Read on to learn more about dual occupancy (Dual Occupancy property type) developments, and hear from land owners who have successfully been through the process.
What is a Dual Occupancy development and what are the benefits?
A Dual Occupancy development is usually described as more than one dwelling on a single block of land. While there are essentially two Dual Occupancy options – side-by-side or stand-alone – there are many choices when it comes to house size, floorplans, design, fixtures and fittings. Each home has its own entrance and amenities.
A dual occupancy development is a highly versatile investment. You can choose to live in one dwelling, then sell or rent one, or you could rent out both or even sell both. It is this flexibility that makes Dual Occupancy developments so appealing to people at all stages of the real estate cycle.
For downsizers, a Dual Occupancy development gives you the opportunity to stay in a neighbourhood you love but in a more low-maintenance property. Or, it might give you the opportunity to help your children enter the property market in one of the homes. And, if you are ready to become a property investor for the first time, a Dual Occupancy development might be a great way to generate revenue and offset your mortgage.
Pros and Cons of Dual Occupancy Homes or Properties
Dual Occupancy properties are popular among investors for a reason, although there are also downsides to this type of property investment.

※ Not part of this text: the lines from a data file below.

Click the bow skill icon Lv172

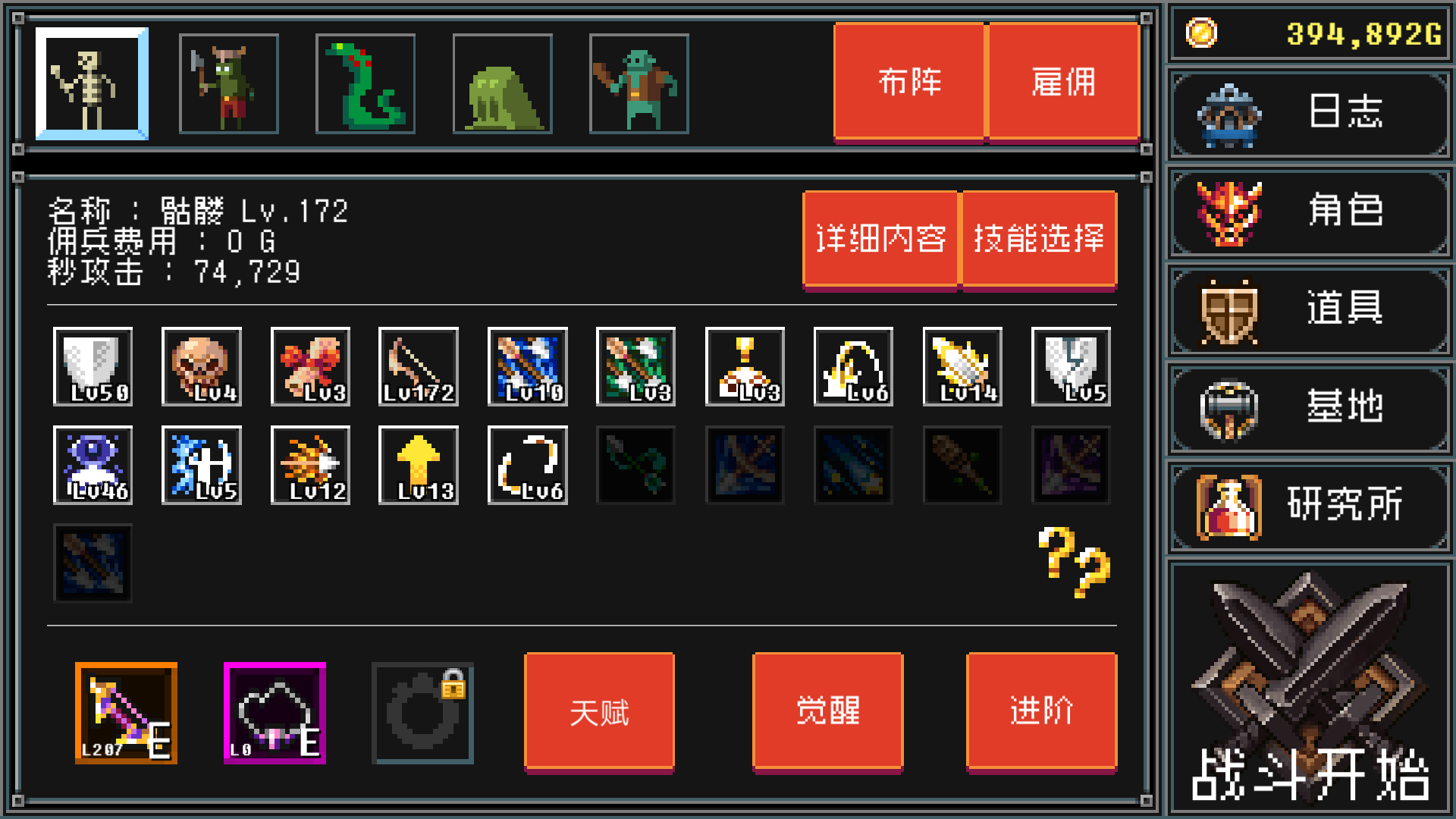419,367
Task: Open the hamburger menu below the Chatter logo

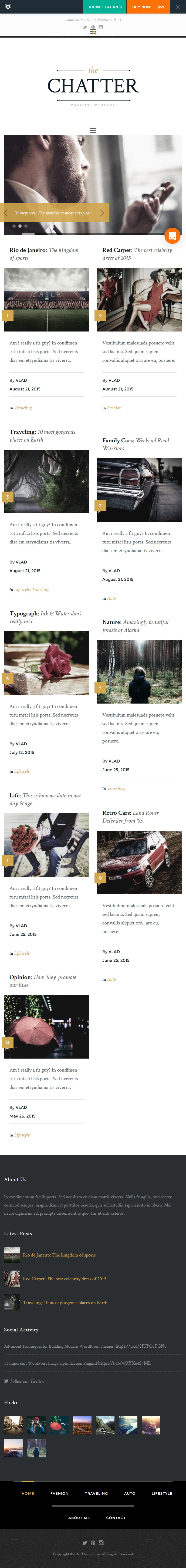Action: pyautogui.click(x=93, y=130)
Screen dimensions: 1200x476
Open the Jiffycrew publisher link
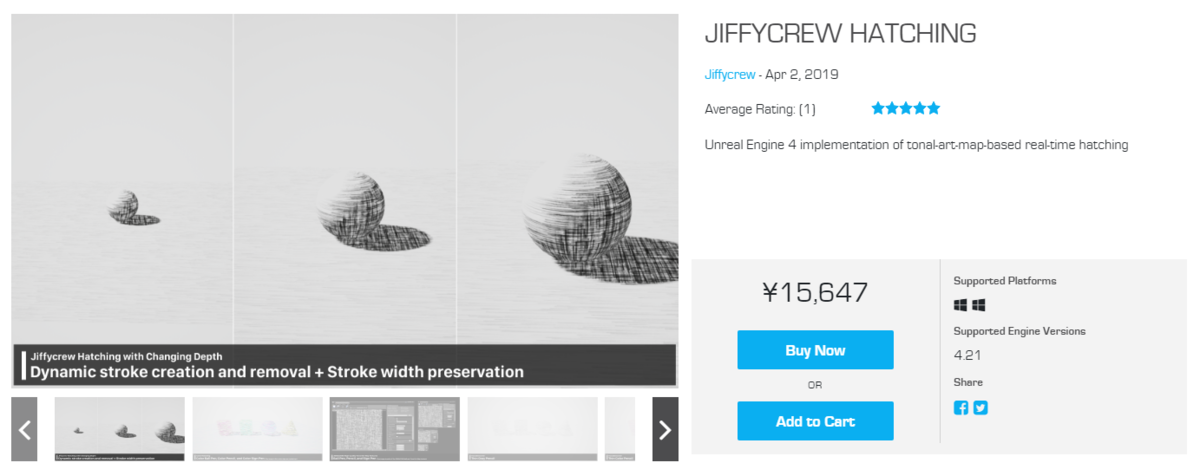730,74
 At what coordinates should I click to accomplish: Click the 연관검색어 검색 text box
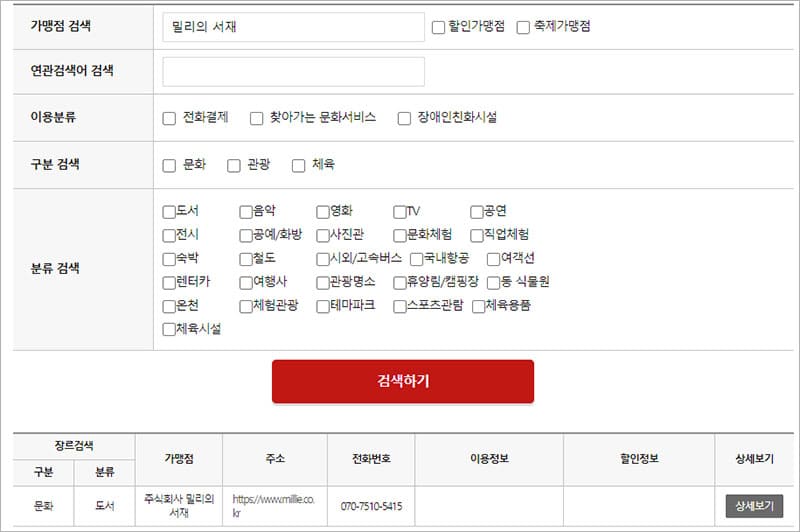293,72
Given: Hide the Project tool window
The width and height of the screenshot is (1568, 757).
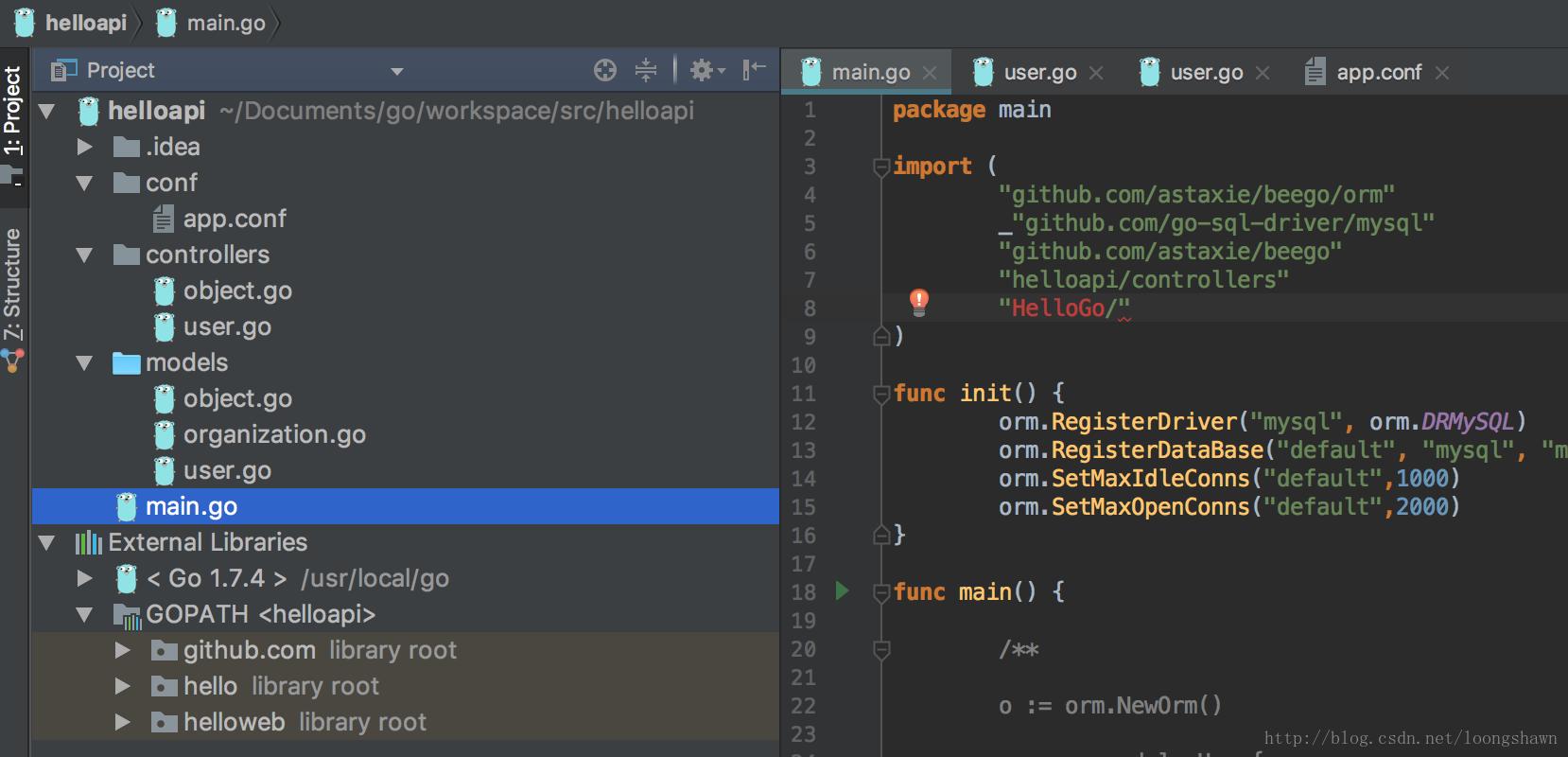Looking at the screenshot, I should point(754,70).
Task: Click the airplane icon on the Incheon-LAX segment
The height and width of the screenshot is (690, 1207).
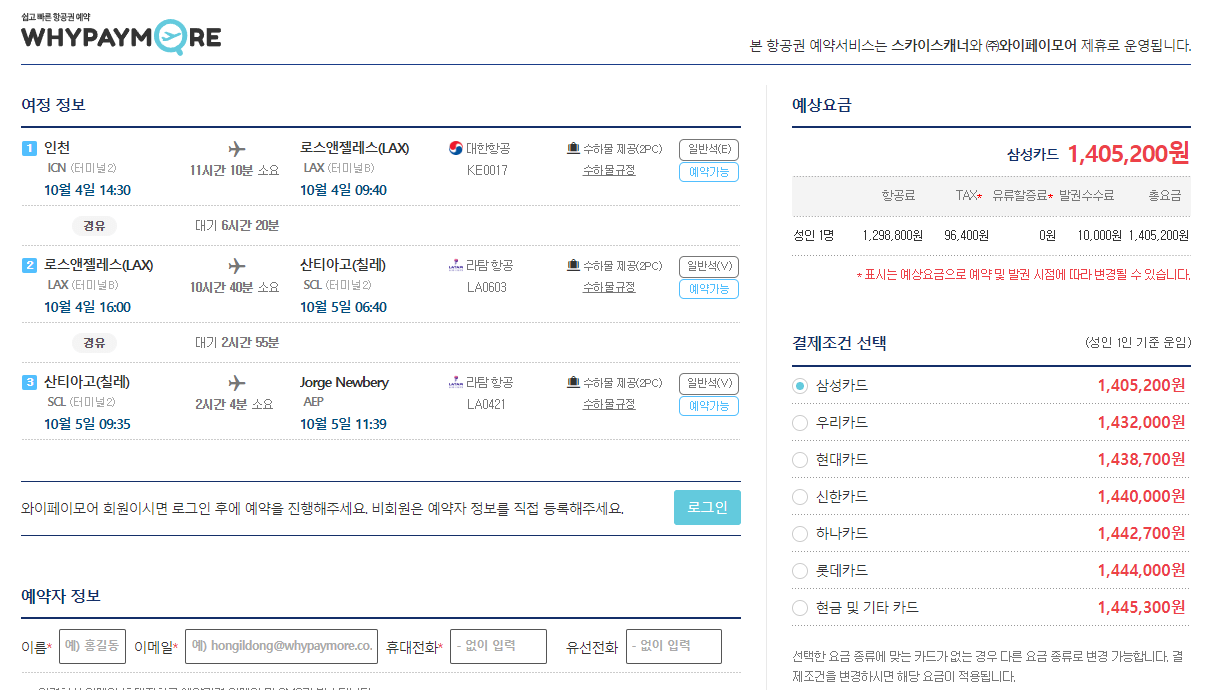Action: point(236,148)
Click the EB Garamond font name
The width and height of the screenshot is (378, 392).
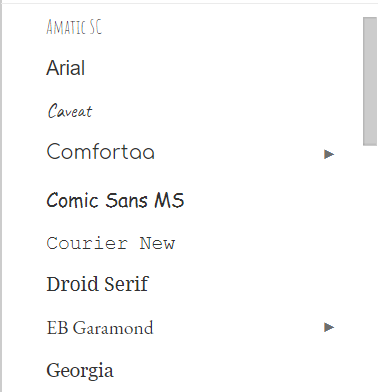coord(100,328)
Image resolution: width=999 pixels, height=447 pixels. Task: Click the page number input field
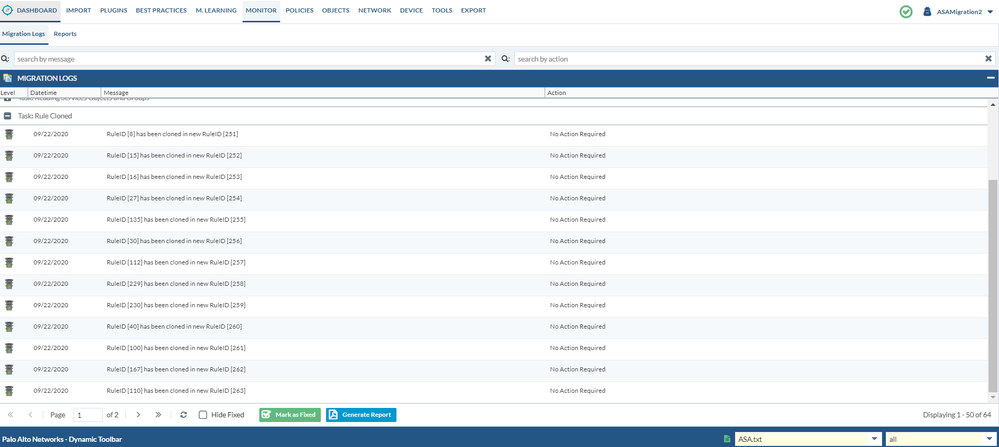click(87, 414)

- As potentially high-income property investments, they represent a vehicle for improved cash flow. You essentially have twice the rental income, which can be used to supplement a mortgage or home loan repayments.
- They maximise the land use and property potential, as you have two dwelling places built on a single plot of land.
- They help save on maintenance expenses, since you can split expenses with your tenants (depending on your agreement), and the projected high rental yield can sufficiently cover these, and more.
- They increase the size of your property portfolio without the associated costs of purchasing two separate properties.
- They are great for rental yields and will help balance your portfolio and improve your serviceability for future property purchase.
- They may decrease the desirability/saleability of your property as not a lot of owner-occupiers like the idea of having a property attached to their own residence.
- If you do not properly plan or set a strict budget, you may end up spending more—which may not be recoupable in the final sale price.
- They may not be the best vehicle for increasing equity.
- They are subject to market fluctuations (supply and demand), so you may end up losing two incomes if the property is no longer in demand in your area.
- They can be challenging to sell separately (except some duplexes).
- You need to spend extra on setting up separate utility meters for each property.